Records from a dataset
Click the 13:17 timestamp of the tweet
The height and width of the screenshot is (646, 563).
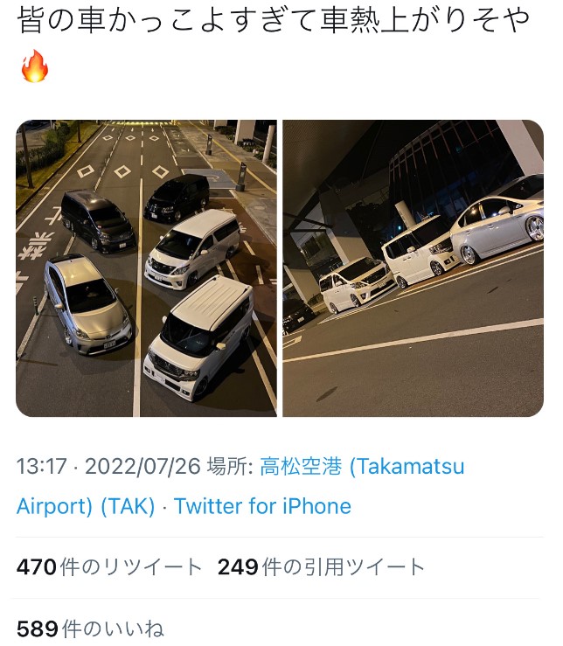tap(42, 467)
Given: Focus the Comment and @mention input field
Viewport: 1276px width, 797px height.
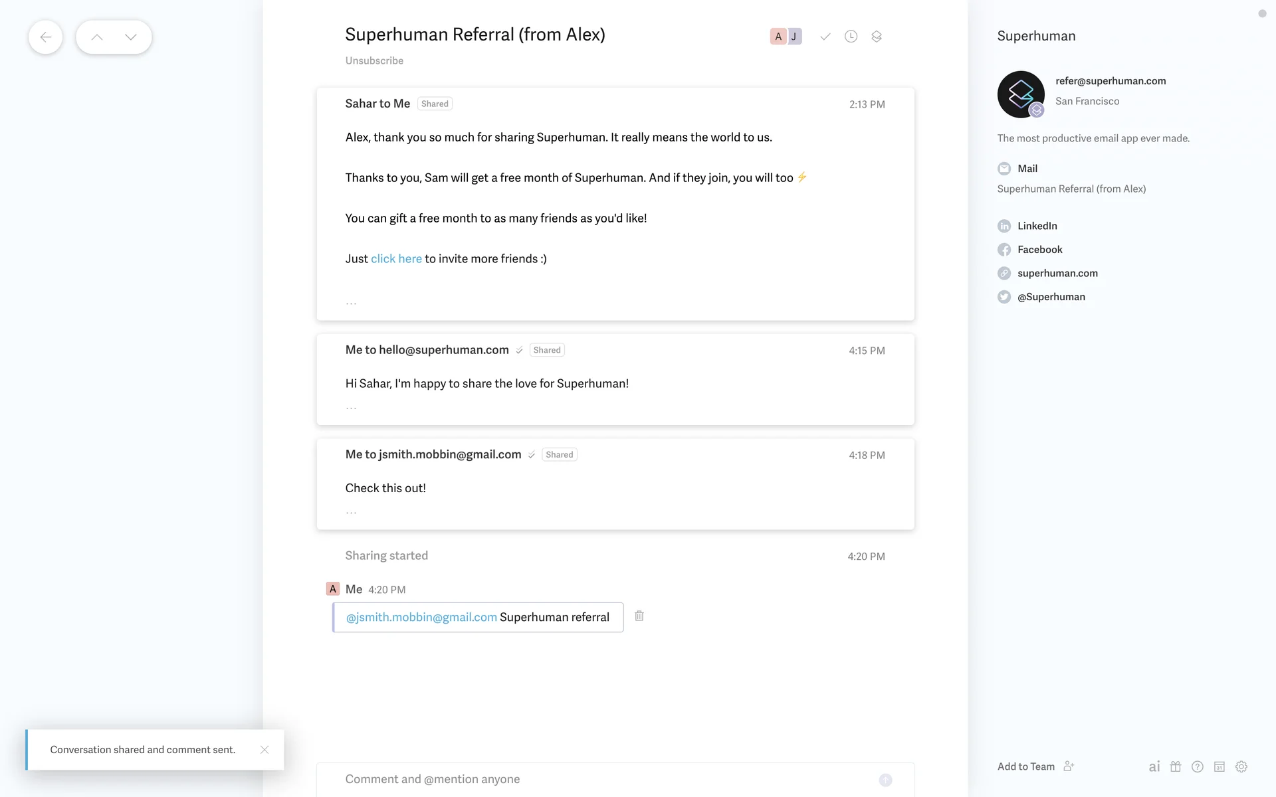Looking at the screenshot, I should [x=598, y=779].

REQUEST:
Swap "timestamp" for "time label" throughout the records and write the lines out again with nothing else changed. Omit the pictures from your answer.

RESPONSE:
Click the 13:17 time label of the tweet
The height and width of the screenshot is (646, 563).
tap(42, 467)
Given: Focus the Comment and @mention input field
Viewport: 1276px width, 797px height.
Looking at the screenshot, I should [x=598, y=779].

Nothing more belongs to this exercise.